### Short problem
Reproduce the part of the message about Coq proof checking starting with "On Thu, Aug" and going on through "steps in ProofGeneral.".

### Provided passage
※ ※ ※
On Thu, Aug 08, 2013 at 01:35:38AM -0400, Kristopher Micinski wrote:
> The problem with this is that sometimes my files get pretty big, and use a
> lot of automation (not by necessity, but just because I'll be toying around
> with ideas and don't want to code up more elaborate Ltac specific to the
> proofs). Unfortunately, this leads to the problem that I may refine some
> definition at the beginning of the file (say, adding another case to a
> definition) and the whole buffer has to be reprocessed. The same thing
> happens even if you back up and repeat steps in ProofGeneral.

Sorry about the late answer, but I did miss this message.

Currently the development version of Coq allows, in some circumstances,
to skip proofs, and jump immediately to the place the user is interested
in. Proofs left on the side are checked in the background.

But are still checked, and always. There is no decent dependency
analysis to understand if a proof needs to be re-checked or not.
※ ※ ※
### Dataset extract
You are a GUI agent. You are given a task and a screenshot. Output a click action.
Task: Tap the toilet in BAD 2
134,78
※ ※ ※
### Output below
On Thu, Aug 08, 2013 at 01:35:38AM -0400, Kristopher Micinski wrote:
> The problem with this is that sometimes my files get pretty big, and use a
> lot of automation (not by necessity, but just because I'll be toying around
> with ideas and don't want to code up more elaborate Ltac specific to the
> proofs). Unfortunately, this leads to the problem that I may refine some
> definition at the beginning of the file (say, adding another case to a
> definition) and the whole buffer has to be reprocessed. The same thing
> happens even if you back up and repeat steps in ProofGeneral.